§ **DATASET EXCERPTS**:
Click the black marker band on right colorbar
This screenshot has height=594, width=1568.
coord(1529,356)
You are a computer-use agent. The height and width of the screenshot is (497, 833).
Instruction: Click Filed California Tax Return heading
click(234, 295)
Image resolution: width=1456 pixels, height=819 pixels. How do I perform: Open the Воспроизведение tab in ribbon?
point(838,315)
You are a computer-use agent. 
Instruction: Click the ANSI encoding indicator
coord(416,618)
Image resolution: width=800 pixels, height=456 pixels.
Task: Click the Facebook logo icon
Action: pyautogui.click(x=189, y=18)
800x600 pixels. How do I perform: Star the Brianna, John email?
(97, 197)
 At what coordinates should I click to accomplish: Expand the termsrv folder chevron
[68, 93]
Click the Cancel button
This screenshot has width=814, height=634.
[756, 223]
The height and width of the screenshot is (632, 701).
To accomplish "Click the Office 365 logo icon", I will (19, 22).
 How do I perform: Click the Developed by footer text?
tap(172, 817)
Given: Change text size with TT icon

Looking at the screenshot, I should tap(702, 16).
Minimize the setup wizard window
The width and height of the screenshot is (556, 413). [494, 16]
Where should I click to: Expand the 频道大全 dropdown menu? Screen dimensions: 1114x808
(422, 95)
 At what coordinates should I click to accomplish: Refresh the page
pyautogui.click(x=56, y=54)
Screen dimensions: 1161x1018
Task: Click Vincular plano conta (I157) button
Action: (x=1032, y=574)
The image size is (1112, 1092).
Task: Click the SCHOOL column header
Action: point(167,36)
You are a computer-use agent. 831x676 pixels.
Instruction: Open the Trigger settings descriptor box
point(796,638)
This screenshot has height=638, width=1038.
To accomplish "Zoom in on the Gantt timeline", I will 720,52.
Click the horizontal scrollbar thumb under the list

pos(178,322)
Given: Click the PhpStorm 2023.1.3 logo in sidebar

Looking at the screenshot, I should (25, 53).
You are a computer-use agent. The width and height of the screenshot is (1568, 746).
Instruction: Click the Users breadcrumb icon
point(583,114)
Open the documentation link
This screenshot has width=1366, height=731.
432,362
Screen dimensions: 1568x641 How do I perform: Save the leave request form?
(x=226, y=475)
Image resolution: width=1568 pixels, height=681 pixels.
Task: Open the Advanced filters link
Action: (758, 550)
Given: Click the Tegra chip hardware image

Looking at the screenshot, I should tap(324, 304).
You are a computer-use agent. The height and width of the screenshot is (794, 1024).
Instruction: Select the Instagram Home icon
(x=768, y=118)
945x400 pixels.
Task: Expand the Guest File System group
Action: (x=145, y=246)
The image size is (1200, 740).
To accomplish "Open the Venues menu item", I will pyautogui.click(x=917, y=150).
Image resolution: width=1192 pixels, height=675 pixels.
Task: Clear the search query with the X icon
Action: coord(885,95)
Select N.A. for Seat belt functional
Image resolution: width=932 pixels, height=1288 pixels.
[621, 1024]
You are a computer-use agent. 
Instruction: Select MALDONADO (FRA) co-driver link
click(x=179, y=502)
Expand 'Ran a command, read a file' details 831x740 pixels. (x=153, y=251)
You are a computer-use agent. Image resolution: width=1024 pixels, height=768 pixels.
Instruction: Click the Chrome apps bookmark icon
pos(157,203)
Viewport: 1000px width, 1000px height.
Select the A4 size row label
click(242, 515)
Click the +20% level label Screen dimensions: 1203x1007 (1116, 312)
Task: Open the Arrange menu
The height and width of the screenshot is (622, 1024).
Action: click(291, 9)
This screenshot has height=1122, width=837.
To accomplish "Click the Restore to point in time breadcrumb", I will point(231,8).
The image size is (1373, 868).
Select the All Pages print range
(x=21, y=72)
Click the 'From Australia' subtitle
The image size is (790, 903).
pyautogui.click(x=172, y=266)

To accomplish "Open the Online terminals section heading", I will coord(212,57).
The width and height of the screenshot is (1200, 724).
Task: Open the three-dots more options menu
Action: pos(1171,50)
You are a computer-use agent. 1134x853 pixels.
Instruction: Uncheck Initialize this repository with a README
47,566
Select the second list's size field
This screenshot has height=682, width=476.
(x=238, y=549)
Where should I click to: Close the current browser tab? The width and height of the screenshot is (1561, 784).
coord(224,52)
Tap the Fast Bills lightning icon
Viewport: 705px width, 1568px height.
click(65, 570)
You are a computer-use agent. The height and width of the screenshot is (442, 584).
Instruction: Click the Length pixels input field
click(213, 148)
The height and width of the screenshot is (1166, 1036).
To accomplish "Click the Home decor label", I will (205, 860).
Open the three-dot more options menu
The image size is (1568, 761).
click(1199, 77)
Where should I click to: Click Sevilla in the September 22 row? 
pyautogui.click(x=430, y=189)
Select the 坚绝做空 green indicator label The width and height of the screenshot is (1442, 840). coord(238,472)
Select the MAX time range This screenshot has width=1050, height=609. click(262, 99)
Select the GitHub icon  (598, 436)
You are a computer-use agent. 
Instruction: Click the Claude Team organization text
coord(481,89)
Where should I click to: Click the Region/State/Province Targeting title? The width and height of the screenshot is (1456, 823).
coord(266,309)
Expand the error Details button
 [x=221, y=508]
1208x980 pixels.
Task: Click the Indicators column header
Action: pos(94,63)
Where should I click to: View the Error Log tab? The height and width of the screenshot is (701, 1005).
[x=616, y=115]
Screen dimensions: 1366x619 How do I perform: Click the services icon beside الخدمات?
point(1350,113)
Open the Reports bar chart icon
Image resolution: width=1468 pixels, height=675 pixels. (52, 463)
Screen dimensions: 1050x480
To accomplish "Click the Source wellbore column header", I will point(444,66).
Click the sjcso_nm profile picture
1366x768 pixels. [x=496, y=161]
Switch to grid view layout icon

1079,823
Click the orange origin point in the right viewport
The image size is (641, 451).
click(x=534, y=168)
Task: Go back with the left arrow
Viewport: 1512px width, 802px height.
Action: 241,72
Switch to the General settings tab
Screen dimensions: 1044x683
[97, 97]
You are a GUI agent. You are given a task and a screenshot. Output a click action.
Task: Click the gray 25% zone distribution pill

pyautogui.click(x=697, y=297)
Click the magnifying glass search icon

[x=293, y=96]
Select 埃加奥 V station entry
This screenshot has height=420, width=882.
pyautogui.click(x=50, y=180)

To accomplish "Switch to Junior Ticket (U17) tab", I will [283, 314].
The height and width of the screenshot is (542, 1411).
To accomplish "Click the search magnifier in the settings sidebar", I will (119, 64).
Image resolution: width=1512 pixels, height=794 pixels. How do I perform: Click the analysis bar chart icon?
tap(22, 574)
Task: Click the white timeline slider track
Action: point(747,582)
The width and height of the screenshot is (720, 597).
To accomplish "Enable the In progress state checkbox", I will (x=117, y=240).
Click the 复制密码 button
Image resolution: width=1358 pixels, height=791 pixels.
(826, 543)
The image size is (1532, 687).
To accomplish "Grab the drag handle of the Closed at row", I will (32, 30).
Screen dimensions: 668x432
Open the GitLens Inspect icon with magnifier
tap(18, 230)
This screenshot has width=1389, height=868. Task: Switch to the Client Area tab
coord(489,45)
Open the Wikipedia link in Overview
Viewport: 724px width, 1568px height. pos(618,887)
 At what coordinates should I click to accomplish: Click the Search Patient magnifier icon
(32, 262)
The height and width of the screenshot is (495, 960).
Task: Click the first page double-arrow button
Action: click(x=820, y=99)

§ **TRY IT**: Restate the data above in full, keeping every word as it is.

§ **RESPONSE BOX**:
Click the black marker band on right colorbar
This screenshot has height=594, width=1568.
coord(1529,356)
You are a computer-use agent. The height and width of the screenshot is (497, 833).
Instruction: Click Filed California Tax Return heading
click(234, 295)
Image resolution: width=1456 pixels, height=819 pixels. How do I perform: Open the Воспроизведение tab in ribbon?
point(838,315)
You are a computer-use agent. 
Instruction: Click the ANSI encoding indicator
coord(416,618)
Image resolution: width=800 pixels, height=456 pixels.
Task: Click the Facebook logo icon
Action: pyautogui.click(x=189, y=18)
800x600 pixels. How do I perform: Star the Brianna, John email?
(97, 197)
 At what coordinates should I click to accomplish: Expand the termsrv folder chevron
[68, 93]
Click the Cancel button
This screenshot has width=814, height=634.
[756, 223]
The height and width of the screenshot is (632, 701).
To accomplish "Click the Office 365 logo icon", I will (19, 22).
 How do I perform: Click the Developed by footer text?
tap(172, 817)
Given: Change text size with TT icon

Looking at the screenshot, I should tap(702, 16).
Minimize the setup wizard window
The width and height of the screenshot is (556, 413). [494, 16]
Where should I click to: Expand the 频道大全 dropdown menu? Screen dimensions: 1114x808
(422, 95)
 At what coordinates should I click to accomplish: Refresh the page
pyautogui.click(x=56, y=54)
Screen dimensions: 1161x1018
Task: Click Vincular plano conta (I157) button
Action: (x=1032, y=574)
The image size is (1112, 1092).
Task: Click the SCHOOL column header
Action: point(167,36)
You are a computer-use agent. 831x676 pixels.
Instruction: Open the Trigger settings descriptor box
point(796,638)
This screenshot has height=638, width=1038.
To accomplish "Zoom in on the Gantt timeline", I will 720,52.
Click the horizontal scrollbar thumb under the list

pos(178,322)
Given: Click the PhpStorm 2023.1.3 logo in sidebar

Looking at the screenshot, I should (25, 53).
You are a computer-use agent. The width and height of the screenshot is (1568, 746).
Instruction: Click the Users breadcrumb icon
point(583,114)
Open the documentation link
This screenshot has width=1366, height=731.
432,362
Screen dimensions: 1568x641 How do I perform: Save the leave request form?
(x=226, y=475)
Image resolution: width=1568 pixels, height=681 pixels.
Task: Open the Advanced filters link
Action: (758, 550)
Given: Click the Tegra chip hardware image

Looking at the screenshot, I should tap(324, 304).
You are a computer-use agent. The height and width of the screenshot is (794, 1024).
Instruction: Select the Instagram Home icon
(x=768, y=118)
945x400 pixels.
Task: Expand the Guest File System group
Action: (x=145, y=246)
The image size is (1200, 740).
To accomplish "Open the Venues menu item", I will pyautogui.click(x=917, y=150).
Image resolution: width=1192 pixels, height=675 pixels.
Task: Clear the search query with the X icon
Action: coord(885,95)
Select N.A. for Seat belt functional
Image resolution: width=932 pixels, height=1288 pixels.
[621, 1024]
You are a computer-use agent. 
Instruction: Select MALDONADO (FRA) co-driver link
click(x=179, y=502)
Expand 'Ran a command, read a file' details 831x740 pixels. (x=153, y=251)
You are a computer-use agent. Image resolution: width=1024 pixels, height=768 pixels.
Instruction: Click the Chrome apps bookmark icon
pos(157,203)
Viewport: 1000px width, 1000px height.
Select the A4 size row label
click(242, 515)
Click the +20% level label Screen dimensions: 1203x1007 (1116, 312)
Task: Open the Arrange menu
The height and width of the screenshot is (622, 1024).
Action: click(291, 9)
This screenshot has height=1122, width=837.
To accomplish "Click the Restore to point in time breadcrumb", I will point(231,8).
The image size is (1373, 868).
Select the All Pages print range
(x=21, y=72)
Click the 'From Australia' subtitle
The image size is (790, 903).
pyautogui.click(x=172, y=266)

To accomplish "Open the Online terminals section heading", I will coord(212,57).
The width and height of the screenshot is (1200, 724).
Task: Open the three-dots more options menu
Action: pos(1171,50)
You are a computer-use agent. 1134x853 pixels.
Instruction: Uncheck Initialize this repository with a README
47,566
Select the second list's size field
This screenshot has height=682, width=476.
(x=238, y=549)
Where should I click to: Close the current browser tab? The width and height of the screenshot is (1561, 784).
coord(224,52)
Tap the Fast Bills lightning icon
Viewport: 705px width, 1568px height.
click(65, 570)
You are a computer-use agent. The height and width of the screenshot is (442, 584).
Instruction: Click the Length pixels input field
click(213, 148)
The height and width of the screenshot is (1166, 1036).
To accomplish "Click the Home decor label", I will (205, 860).
Open the three-dot more options menu
The image size is (1568, 761).
click(1199, 77)
Where should I click to: Click Sevilla in the September 22 row? 
pyautogui.click(x=430, y=189)
Select the 坚绝做空 green indicator label The width and height of the screenshot is (1442, 840). coord(238,472)
Select the MAX time range This screenshot has width=1050, height=609. click(262, 99)
Select the GitHub icon  (598, 436)
You are a computer-use agent. 
Instruction: Click the Claude Team organization text
coord(481,89)
Where should I click to: Click the Region/State/Province Targeting title? The width and height of the screenshot is (1456, 823).
coord(266,309)
Expand the error Details button
 [x=221, y=508]
1208x980 pixels.
Task: Click the Indicators column header
Action: pos(94,63)
Where should I click to: View the Error Log tab? The height and width of the screenshot is (701, 1005).
[x=616, y=115]
Screen dimensions: 1366x619 How do I perform: Click the services icon beside الخدمات?
point(1350,113)
Open the Reports bar chart icon
Image resolution: width=1468 pixels, height=675 pixels. (52, 463)
Screen dimensions: 1050x480
To accomplish "Click the Source wellbore column header", I will point(444,66).
Click the sjcso_nm profile picture
1366x768 pixels. [x=496, y=161]
Switch to grid view layout icon

1079,823
Click the orange origin point in the right viewport
The image size is (641, 451).
click(x=534, y=168)
Task: Go back with the left arrow
Viewport: 1512px width, 802px height.
Action: 241,72
Switch to the General settings tab
Screen dimensions: 1044x683
[97, 97]
You are a GUI agent. You are given a task and a screenshot. Output a click action.
Task: Click the gray 25% zone distribution pill

pyautogui.click(x=697, y=297)
Click the magnifying glass search icon

[x=293, y=96]
Select 埃加奥 V station entry
This screenshot has height=420, width=882.
pyautogui.click(x=50, y=180)

To accomplish "Switch to Junior Ticket (U17) tab", I will [283, 314].
The height and width of the screenshot is (542, 1411).
To accomplish "Click the search magnifier in the settings sidebar", I will (119, 64).
Image resolution: width=1512 pixels, height=794 pixels. How do I perform: Click the analysis bar chart icon?
tap(22, 574)
Task: Click the white timeline slider track
Action: point(747,582)
The width and height of the screenshot is (720, 597).
To accomplish "Enable the In progress state checkbox", I will (x=117, y=240).
Click the 复制密码 button
Image resolution: width=1358 pixels, height=791 pixels.
(826, 543)
The image size is (1532, 687).
To accomplish "Grab the drag handle of the Closed at row", I will (32, 30).
Screen dimensions: 668x432
Open the GitLens Inspect icon with magnifier
tap(18, 230)
This screenshot has width=1389, height=868. Task: Switch to the Client Area tab
coord(489,45)
Open the Wikipedia link in Overview
Viewport: 724px width, 1568px height. pos(618,887)
 At what coordinates should I click to accomplish: Click the Search Patient magnifier icon
(32, 262)
The height and width of the screenshot is (495, 960).
Task: Click the first page double-arrow button
Action: click(x=820, y=99)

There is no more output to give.